Semple et al. [1] analyzed consecutive pituitary apoplexy cases from a single institute; among 38 pituitary apoplexy cases, only nine cases (24%) had a precipitating factor(s). In the group with a precipitating factor, a larger portion had an impaired level of consciousness at the time of presentation than in the group without any precipitating factor. Most patients with a precipitating factor were also more likely to have a hemorrhage or hemorrhagic infarction than patients without a precipitating factor.

Biousse et al. [6] similarly analyzed 30 consecutive cases of pituitary apoplexy from a single institution. Potential risk factors, including anticoagulation, surgery, post-partum, and bromocriptine therapy, were identified in nine cases (30%). Furthermore, these patients with associated conditions had a higher frequency of altered mental status at the time of presentation and more neuro-ophthalmic sequelae after treatment than the patients without risk factors [6].

To our knowledge, only two cases of pituitary apoplexy related to cytotoxic chemotherapy have been reported [45]. Pituitary apoplexy was reported in the second cycle of cisplatin, methotrexate, and vinblastine chemotherapy in a 70-year-old man with penile squamous cell carcinoma [5]. The patient had sudden, severe headache and diplopia due to left third-nerve palsy. He made good progress upon conservative management with steroids alone and the third-nerve palsy gradually resolved. The other patient, a 55-year-old man, presented with a severe headache, photophobia, and nausea on day 6 following induction chemotherapy for acute myeloid leukemia (AML) [4]. The patient had thrombocytopenia and panhypopituitarism. The headache resolved after replacement therapy with hydrocortisone and testosterone.

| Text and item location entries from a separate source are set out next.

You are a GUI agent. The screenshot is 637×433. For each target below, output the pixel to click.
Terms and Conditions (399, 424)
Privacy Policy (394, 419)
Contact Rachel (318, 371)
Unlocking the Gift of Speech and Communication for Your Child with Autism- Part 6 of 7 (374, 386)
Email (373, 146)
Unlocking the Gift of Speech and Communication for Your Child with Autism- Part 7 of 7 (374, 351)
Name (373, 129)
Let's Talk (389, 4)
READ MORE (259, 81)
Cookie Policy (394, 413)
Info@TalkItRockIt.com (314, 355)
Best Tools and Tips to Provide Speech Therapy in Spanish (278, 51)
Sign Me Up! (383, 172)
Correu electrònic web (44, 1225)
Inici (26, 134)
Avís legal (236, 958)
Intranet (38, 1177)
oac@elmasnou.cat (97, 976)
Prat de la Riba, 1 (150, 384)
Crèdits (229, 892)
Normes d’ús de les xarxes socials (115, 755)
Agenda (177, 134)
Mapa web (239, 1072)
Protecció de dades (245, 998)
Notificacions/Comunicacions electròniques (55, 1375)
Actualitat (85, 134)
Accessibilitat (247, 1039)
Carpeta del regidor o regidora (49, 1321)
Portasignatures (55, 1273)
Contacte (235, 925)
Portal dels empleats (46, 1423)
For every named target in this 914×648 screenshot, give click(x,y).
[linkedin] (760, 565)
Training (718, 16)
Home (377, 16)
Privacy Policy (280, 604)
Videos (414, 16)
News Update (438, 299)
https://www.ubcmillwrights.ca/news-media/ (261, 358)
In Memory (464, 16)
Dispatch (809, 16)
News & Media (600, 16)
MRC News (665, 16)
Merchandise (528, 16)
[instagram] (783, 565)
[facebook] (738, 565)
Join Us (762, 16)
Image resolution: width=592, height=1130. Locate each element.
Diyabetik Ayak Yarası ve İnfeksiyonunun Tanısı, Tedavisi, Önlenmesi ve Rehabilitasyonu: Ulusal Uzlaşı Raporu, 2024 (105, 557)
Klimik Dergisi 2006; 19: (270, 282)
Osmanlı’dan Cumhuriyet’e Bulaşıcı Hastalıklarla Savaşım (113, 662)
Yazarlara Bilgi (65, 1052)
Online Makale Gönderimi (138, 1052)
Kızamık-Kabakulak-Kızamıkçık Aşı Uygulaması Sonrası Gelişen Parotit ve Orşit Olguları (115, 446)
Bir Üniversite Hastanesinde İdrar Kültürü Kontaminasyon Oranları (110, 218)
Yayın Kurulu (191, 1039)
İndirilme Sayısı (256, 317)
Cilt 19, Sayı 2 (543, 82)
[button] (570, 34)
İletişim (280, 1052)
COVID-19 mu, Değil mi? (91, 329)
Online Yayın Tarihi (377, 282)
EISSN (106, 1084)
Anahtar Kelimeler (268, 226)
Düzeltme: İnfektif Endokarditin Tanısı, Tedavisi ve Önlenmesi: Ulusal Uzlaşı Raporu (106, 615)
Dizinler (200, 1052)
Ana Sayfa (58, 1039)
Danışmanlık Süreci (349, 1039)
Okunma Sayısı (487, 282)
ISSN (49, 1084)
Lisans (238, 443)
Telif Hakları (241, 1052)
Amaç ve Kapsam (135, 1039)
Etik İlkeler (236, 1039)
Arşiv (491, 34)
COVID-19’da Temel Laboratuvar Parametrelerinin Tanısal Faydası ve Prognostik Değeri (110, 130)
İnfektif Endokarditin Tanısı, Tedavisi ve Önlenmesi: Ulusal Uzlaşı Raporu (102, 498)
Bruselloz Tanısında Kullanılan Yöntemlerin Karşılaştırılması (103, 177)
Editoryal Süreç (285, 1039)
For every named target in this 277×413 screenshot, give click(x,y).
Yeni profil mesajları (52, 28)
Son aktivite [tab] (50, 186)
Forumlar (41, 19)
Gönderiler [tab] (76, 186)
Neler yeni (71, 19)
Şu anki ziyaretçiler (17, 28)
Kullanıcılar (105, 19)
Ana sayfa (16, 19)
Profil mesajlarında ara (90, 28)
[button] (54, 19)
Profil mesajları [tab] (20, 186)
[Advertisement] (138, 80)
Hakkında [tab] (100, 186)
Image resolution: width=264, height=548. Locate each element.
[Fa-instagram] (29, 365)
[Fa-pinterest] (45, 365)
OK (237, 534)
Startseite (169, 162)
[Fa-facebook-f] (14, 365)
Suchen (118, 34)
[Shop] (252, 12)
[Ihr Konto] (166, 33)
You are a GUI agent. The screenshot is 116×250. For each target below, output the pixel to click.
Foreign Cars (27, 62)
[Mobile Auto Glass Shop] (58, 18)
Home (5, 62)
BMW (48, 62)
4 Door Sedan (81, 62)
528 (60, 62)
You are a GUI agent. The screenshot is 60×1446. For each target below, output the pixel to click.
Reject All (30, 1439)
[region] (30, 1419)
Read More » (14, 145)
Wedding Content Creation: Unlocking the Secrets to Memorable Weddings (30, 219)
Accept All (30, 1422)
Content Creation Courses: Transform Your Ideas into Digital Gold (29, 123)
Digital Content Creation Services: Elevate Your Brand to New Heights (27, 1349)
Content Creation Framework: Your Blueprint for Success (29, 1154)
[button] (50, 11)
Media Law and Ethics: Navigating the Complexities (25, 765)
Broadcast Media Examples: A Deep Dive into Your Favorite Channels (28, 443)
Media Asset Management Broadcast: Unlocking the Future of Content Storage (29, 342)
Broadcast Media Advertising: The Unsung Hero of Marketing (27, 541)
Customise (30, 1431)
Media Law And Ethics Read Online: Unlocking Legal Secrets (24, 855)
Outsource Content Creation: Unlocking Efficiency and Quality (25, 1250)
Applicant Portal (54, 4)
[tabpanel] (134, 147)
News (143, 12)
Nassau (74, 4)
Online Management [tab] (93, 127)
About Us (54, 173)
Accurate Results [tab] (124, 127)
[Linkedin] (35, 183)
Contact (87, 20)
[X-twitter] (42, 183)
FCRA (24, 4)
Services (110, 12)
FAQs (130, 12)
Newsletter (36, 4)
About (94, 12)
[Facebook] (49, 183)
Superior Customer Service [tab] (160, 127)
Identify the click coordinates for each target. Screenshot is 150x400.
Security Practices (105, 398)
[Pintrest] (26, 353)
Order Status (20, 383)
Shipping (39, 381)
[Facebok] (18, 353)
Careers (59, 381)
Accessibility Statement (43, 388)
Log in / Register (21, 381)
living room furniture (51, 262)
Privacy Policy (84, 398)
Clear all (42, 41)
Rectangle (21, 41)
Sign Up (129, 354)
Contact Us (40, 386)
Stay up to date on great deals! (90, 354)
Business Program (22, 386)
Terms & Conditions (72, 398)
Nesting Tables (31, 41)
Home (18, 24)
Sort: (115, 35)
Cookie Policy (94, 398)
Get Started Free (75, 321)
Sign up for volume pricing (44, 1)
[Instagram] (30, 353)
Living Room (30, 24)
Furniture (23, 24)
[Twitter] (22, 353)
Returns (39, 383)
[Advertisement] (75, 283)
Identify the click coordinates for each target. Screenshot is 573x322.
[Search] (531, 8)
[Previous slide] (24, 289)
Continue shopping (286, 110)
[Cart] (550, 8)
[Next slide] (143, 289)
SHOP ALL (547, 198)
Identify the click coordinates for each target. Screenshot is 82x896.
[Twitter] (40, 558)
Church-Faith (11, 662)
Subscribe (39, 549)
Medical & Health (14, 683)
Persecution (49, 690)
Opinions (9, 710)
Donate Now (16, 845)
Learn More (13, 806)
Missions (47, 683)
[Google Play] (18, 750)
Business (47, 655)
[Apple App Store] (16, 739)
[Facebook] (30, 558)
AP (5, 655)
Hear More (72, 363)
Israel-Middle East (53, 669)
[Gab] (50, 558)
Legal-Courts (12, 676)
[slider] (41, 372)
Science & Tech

In our case, pituitary apoplexy occurred after the third cycle of doxorubicin and cyclophosphamide in a 41-year-old woman with metastatic breast cancer. She presented with severe headache, nausea, diplopia, left sixth-cranial nerve palsy, and decreased visual acuity, which necessitated emergency decompression via TSA. Thus, our case is the only pathologically proven pituitary apoplexy among those related to systemic chemotherapy.

The timing of pituitary apoplexy and administration of systemic chemotherapy was not consistent between the three patients. In the AML case, the symptoms arose during the first cycle of chemotherapy (day 6 of induction chemotherapy). In the penile cancer case, the patient suffered a headache after the second cycle. In our case, the patient had sudden visual symptoms 1 day after the third cycle of chemotherapy, and we could find multi-stage necrosis in the surgical specimen of the pituitary adenoma. Based on hormone study, all three cases of pituitary apoplexy following cytotoxic chemotherapy were non-functioning pituitary adenomas.

We suggest that when an incidental large pituitary adenoma is identified in patients with systemic cancer who are to be treated with cytotoxic chemotherapy, prophylactic pituitary adenoma removal should be considered to prevent pituitary apoplexy.